日影の番人
いつかこうなるのではないかと思っていた。彼はいつもトラブルの渦中にいて、たくさんの事件と関わってきた。
その事件の多くは彼の存在があったからこそ解決し、何度も世界は救われてきた。
その事件の中で、通常のトレーナーでは出会うことのできないポケモン――伝説や幻と呼ばれるポケモンに遭遇することもあった。
彼の存在は奇跡にひとしく、彼はまさしく選ばれた人間だった。
その圧倒的なカリスマは、その気になれば世界をものにできる。しかし彼はそんな考えを想い浮かべることすらしない優しい人間で、敵であるにもかかわらず、困っていたら手を差し伸べたくなるような心地にさせる、暖かい少年だった。
けれど自分達闇の生業の人間にとって、彼のような存在は格好の餌食となる。
はじめのうちは彼の先を行くものたちにより隠されていたが、彼はその先駆者たちを追い越し始め、徐々に明るみに出始めたのだ。
彼は世間の注目を集め、闇の住人の目にも止まった。
そして彼は、そんな連中から狙われる存在となってしまったのだ。
「ま、俺たちがそんなことさせないけどな」
「当り前よ。ジャリボーイを狙うのは、私たちだけでいいの」
「にゃーたちにライバルはいらないのにゃ!」
わざとらしく明るく言い放ったのは胸に『R』の文字を掲げた男女としゃべるニャースだった。
彼らは長らく少年を追い求めてきた物たちで、一番最初に少年の可能性を見いだしたものたちだった。
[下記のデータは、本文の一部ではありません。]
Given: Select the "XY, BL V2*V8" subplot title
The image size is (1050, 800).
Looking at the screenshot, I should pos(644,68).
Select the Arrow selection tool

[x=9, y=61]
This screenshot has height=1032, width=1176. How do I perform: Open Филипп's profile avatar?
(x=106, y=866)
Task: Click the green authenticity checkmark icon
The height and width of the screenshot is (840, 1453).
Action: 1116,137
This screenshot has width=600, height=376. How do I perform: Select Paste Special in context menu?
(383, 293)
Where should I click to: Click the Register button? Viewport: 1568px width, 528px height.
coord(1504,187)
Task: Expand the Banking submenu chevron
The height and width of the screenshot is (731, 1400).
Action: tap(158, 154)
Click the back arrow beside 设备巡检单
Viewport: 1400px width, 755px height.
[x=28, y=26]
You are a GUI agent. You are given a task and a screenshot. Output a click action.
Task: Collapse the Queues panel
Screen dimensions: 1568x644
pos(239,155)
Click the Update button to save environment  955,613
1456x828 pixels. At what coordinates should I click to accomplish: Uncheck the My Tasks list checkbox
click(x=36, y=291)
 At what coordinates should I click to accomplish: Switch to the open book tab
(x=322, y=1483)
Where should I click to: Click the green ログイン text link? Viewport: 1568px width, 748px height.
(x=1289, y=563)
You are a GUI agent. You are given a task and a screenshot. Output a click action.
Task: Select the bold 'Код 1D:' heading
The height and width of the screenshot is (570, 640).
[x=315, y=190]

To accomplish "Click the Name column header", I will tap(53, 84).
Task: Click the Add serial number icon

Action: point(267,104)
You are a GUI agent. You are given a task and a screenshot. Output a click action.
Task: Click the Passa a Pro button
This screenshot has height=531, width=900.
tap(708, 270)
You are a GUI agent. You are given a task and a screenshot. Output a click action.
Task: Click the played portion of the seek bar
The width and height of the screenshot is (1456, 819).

長い長い追いかけっこの中で、彼らには形容しがたい感情が芽生えていた。新愛とも友愛ともとれるような、子供の独占欲ともとれるようなもの。形は定まらず、気まぐれに変容していく。
そんな風に特別な情を育んでしまって、もう後には引けない。そして彼らはそれを許容し、敵として立ちはだかりながらも、時として協力者として彼らとともに戦う自分達のことを許した。
だから、彼を利用しようと企むものたちを、三人は許さない。
「そういうわけだから、あんた、手を引いてくれない?」
三人組の紅一点が、悪事をたくらむ男に問いかける。科学者風のいでたちの男が、薄く笑う。
「君たちのことは調査済みだ……。いつものように吹き飛ばされたくなかったら、大人しくしていた方が身のためだと思うがね」
嘲笑ともとれる笑みを浮かべた男に、紅一点が呆れたように嘆息した。
「あんた、私たちのこと舐めすぎよ」
「大人しくしていた方がいいのはそっちの方なのニャ」
「俺たち、案外強いんだぜ?」
三人組が、口角を持ち上げる。
胸に輝く『R』の文字が、なぜかやけに目に付いた。
「あいつは光の中にいなくちゃいけない」
「ジャリボーイの光があるからこそにゃーたちの闇は輝きを増すのにゃ」
「私たちの目が黒いうちにあいつを狙ったこと、後悔しなさい」
あくどい笑みを浮かべる三人組に、科学者風の男が狼狽する。
彼らはこんな笑みを浮かべる人間だったか。否、悪の組織ではいたんだとすら思えるほどに能天気な人間だったはず。
なのに、それなのになぜ、彼らは悪に染まりきった男を、これほどまでに委縮させることが出来るのだろう。
闇の中に『R』の文字が鋭く輝いた。
――彼らはまさしく『悪』の住人だった。
『――……が一夜に壊滅し、組織の人間は無事逮捕されました。しかし、なぜこのような事態になったのかは不明であり、組織の人間は「R」の文字を恐れ、まともな証言が取られていないのが現状です……』
ポケモンセンターの大型モニターで流れるニュースに、それを見ていた少年少女らが不安げに眉を下げた。
「なんだか、最近物騒ね。この前も似たような事件なかった?」
「そうですね。場所も近いですし、僕たちも気をつけないといけませんね」
神妙に話している仲間たちの声を聞き流しながら、少年――サトシは場違いにも不思議そうに眼を瞬かせていた。
(R……?)
なじみ深い文字に、サトシは首をかしげた。
(まさか、な……)
そんなはずはない。彼らは『悪』でも、心のある『悪』だ。
誰よりも彼らと付き合いの長い彼は、そのことをよく心得ていた。
けれど、少年は知らない。闇がいかに深く、恐ろしいものであるかを。
しかし、それでいい。彼は光の中でこそ真価を発揮する。
少年は仲間達に囲まれ、今日も太陽のような笑みを浮かべていた。